So don’t have your graphic designer lay out a beautiful page of copy and save it as a .gif or .jpg file, then upload it to your site. For all its beauty, it’ll be completely wasted on the search engines.
Your best bet is to present all important text as straight HTML text. You can get fancy with sIFR text replacement if you want, but that starts getting fairly complicated, so you’d want to have a pretty good reason.
DON’T rely too heavily on footer links for navigation
Most visitors don’t pay too much attention to footer links. Not surprisingly, the search engines are following suit. Yahoo already ignores them:
The irrelevant links at the bottom of a page, which will not be as valuable for a user, don’t add to the quality of the user experience, so we don’t account for those in our ranking.” (Priyank Garg, director of product management for Yahoo! Search Technology (YST)).
What’s more, Google has filed a patent application for “Systems and methods for analyzing boilerplate…” Although it may not actually use that technology to discount the impact of footer links, it’s certainly not out of the question. Remember Google tends to ignore the things visitors ignore, and to place great emphasis on the things they value.
I’m not saying don’t put nav links down there; I’m saying don’t use them as your main form of navigation.
DON’T use empty hyperlinks with deferred hyperlink behavior
Make sure the targets of all your hyperlinks are real. Don’t use empty hyperlinks that have some sort of deferred behavior.
DON’T use Silverlight
Just don’t do it. Perhaps things will change, but for now, if you want your pages to rank, steer clear of Silverlight. Straight from the horse’s (Google’s) mouth:
…we still have problems accessing the content of other rich media formats such as Silverlight… In other words, even if we can crawl your content and it is in our index, it might be missing some text, content, or links.”

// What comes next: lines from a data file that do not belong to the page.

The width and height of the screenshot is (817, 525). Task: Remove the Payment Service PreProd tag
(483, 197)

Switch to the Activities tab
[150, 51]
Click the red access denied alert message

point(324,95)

DON’T use Frames or iFrames
Pages that use frames aren’t really single pages at all. Each frame on the page actually displays the content from an entirely different page. The frames and their content are all blended and arranged on the page you see according to the instructions found on another page entirely, called the ‘frameset’ page.

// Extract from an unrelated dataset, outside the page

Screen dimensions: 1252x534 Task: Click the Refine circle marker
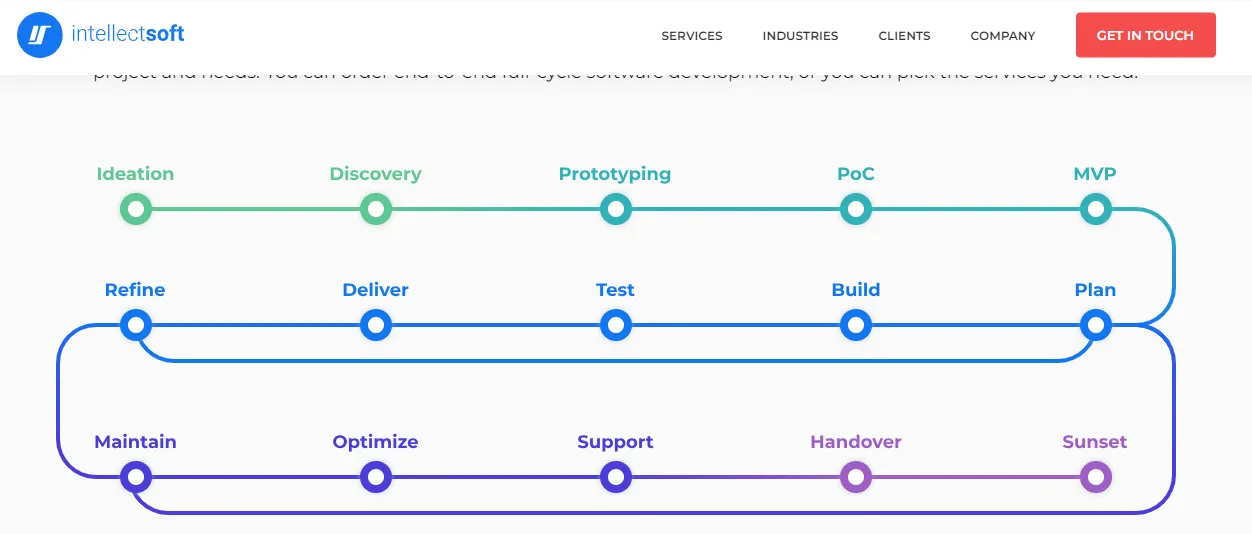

The problem with this is that search engine bots only see the ‘frameset’ page. They don’t see the page you see at all, nor the individual pages that make up the page you see. And this is where the problem lies. Those individual pages may have lots of really helpful, keyword rich content and links, and the search engines don’t see it.
Although you can use the “NoFrames” tag to provide alternate content that the search engines can read, you’ll still be undermining your SEO because the links and content within a frame aren’t considered part of the page they display on. This means there’s no alignment between backlinks pointing to that page and the content that page displays. In other words those backlinks won’t seem as relevant to the bots. Likewise, the links on the display page won’t pass on any PageRank to the pages they point to, because they actually exist on a page that doesn’t have a public URL, and which therefore doesn’t attract any backlinks.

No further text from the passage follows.